Klasyczne salmorejo cordobés jak wskazuje jego nazwa pochodzi z Kordoby, miasta które przez wiele wieków było dumnym, europejskim centrum arabskiej kultury. O ile sposób przygotowania tego typu potraw (ucieranie składników do konsystencji gęstego sosu) sięga czasów prehistorycznych, o tyle przepis na chłodnik w tej formie powstał najprawdopodobniej dopiero na przełomie XIX i XX wieku. Zanim zaczęto dodawać do niego pomidory istniała jego prostsza, "biała wersja" - salmorejo blanco. Nazwa może pochodzić z języka francuskiego, gdyż najprawdopodobniej została zaczerpnięta z popularnej w kuchni francuskiej potrawy noszącej nazwę salmis (ragú z drobnej dziczyzny np. przepiórek, kuropatw, mięsa zajęczego). Aby uzyskać najsmaczniejsze salmorejo kluczowe jest użycie składników najwyższej jakości - bardzo dobrej oliwy z pierwszego tłoczenia oraz mocno dojrzałych, soczystych pomidorów.
Składniki dla 4 osób:
- 3 kromki czerstwego wiejskiego chleba
- 6 dużych dojrzałych pomidorów, obranych ze skórki i pozbawionych pestek
- 3 ząbki czosnku, zmiażdżone
- 1 łyżka octu winnego sherry (opcjonalnie)
- 70 ml oliwy z oliwek
- sól do smaku
- 2 jajka ugotowane na twardo
- 4 plasterki szynki dojrzewającej (np. jamón serrano), pokrojone na kawałeczki
Wykonanie:
- Czerstwy chleb zalewamy wodą, odstawiamy na 1 minutę, po czym odciskamy nadmiar wody.
- Namoczony chleb, pomidory, oliwę z oliwek, ocet i czosnek umieszczamy w blenderze i miksujemy na gładką zupę. Doprawiamy solą do smaku.
- Salmorejo schładzamy w lodówce minimum 2 godziny.
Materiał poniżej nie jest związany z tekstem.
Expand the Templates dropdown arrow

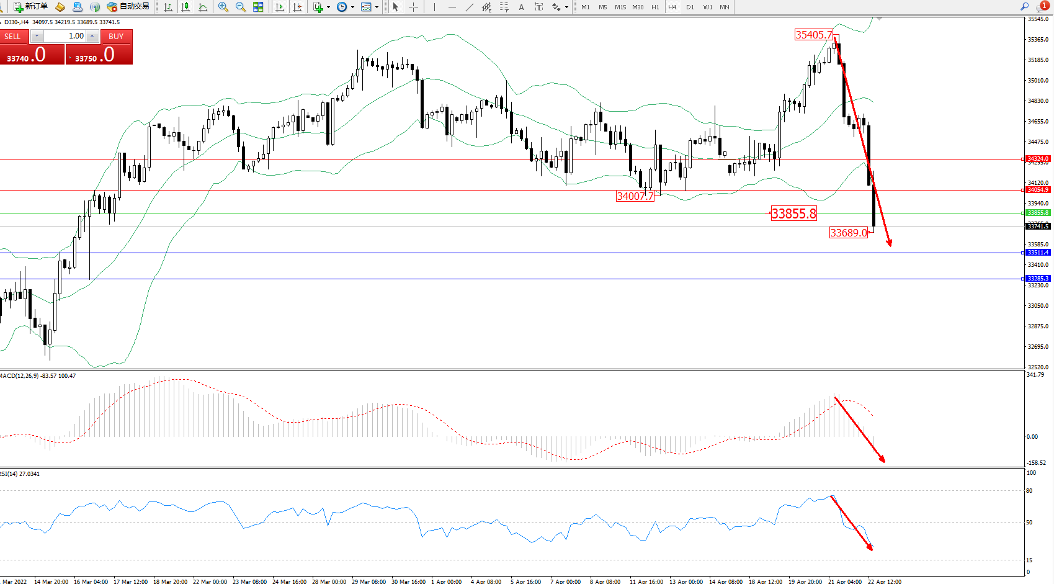[377, 7]
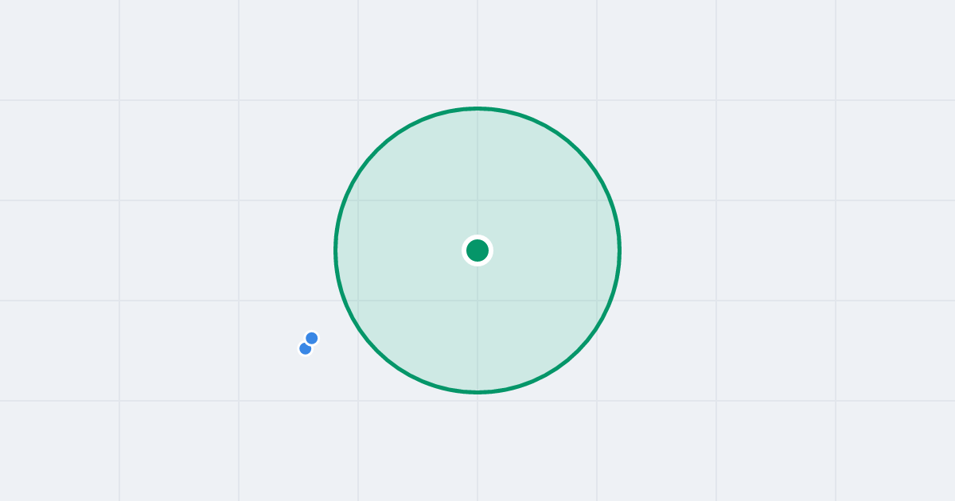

Podajemy z drobno pokrojonym jajkiem i szynką dojrzewającą.
Jakie wino dobrać do salmorejo?
Salmorejo cordobés ze względu na intensywność smaku wymaga akompaniamentu wina zdecydowanego, z bukietem o bogatych i intensywnych nutach. Takim winem jest bez wątpienia fino z D.O. Montilla-Moriles, nomen omen apelacji znajdującej się najbliżej Kordoby. Alternatywą mogą być również sherry z apelacji D.O. Jerez (fino bądź oloroso) oraz mocno wytrawna, musująca cava. Z win spoza Hiszpanii sugerowalibyśmy wytrawny tokaj.